• Problem to work on:
Search the entries for the word "slider". Copy every line where it turns up.

--- Data supplied ---

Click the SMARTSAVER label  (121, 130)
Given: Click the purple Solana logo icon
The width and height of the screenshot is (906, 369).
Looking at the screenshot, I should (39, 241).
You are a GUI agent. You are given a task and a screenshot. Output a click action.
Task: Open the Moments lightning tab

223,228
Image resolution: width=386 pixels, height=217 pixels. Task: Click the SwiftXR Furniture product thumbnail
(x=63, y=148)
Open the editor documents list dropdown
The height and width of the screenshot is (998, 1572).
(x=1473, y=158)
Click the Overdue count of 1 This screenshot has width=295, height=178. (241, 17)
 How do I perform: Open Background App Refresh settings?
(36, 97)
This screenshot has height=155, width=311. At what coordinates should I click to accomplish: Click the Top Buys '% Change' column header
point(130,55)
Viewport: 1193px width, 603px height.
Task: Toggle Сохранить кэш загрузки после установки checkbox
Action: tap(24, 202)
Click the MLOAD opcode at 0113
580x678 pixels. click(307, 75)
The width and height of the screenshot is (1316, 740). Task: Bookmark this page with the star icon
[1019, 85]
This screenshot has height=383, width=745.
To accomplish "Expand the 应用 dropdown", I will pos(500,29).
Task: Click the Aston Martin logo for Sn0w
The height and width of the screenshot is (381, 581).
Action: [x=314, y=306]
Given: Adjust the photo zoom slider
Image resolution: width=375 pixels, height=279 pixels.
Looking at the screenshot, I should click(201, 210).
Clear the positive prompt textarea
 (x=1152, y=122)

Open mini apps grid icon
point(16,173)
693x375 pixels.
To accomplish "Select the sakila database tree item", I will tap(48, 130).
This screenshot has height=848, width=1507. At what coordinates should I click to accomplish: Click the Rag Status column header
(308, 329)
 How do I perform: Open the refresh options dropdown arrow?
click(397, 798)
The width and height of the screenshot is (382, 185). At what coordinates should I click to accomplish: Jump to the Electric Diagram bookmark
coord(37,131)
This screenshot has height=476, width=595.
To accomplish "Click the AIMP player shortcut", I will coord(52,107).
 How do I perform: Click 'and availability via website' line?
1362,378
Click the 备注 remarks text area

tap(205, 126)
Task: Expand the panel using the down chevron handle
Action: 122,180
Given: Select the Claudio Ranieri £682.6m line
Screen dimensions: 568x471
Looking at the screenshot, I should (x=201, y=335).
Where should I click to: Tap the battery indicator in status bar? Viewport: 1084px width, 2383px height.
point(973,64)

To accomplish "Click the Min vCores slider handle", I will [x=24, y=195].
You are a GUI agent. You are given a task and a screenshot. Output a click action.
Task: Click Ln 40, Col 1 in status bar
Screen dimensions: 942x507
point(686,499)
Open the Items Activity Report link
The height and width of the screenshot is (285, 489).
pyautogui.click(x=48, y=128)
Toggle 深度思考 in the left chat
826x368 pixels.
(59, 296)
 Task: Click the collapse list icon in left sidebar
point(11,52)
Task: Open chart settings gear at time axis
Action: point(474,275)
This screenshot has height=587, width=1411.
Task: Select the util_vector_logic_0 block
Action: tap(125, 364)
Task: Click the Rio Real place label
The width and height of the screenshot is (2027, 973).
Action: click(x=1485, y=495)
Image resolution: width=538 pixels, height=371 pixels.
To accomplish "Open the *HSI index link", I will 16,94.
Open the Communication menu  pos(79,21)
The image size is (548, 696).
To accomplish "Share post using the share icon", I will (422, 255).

---

• Your response:
Given: Adjust the photo zoom slider
To accomplish "Click the Min vCores slider handle", I will [x=24, y=195].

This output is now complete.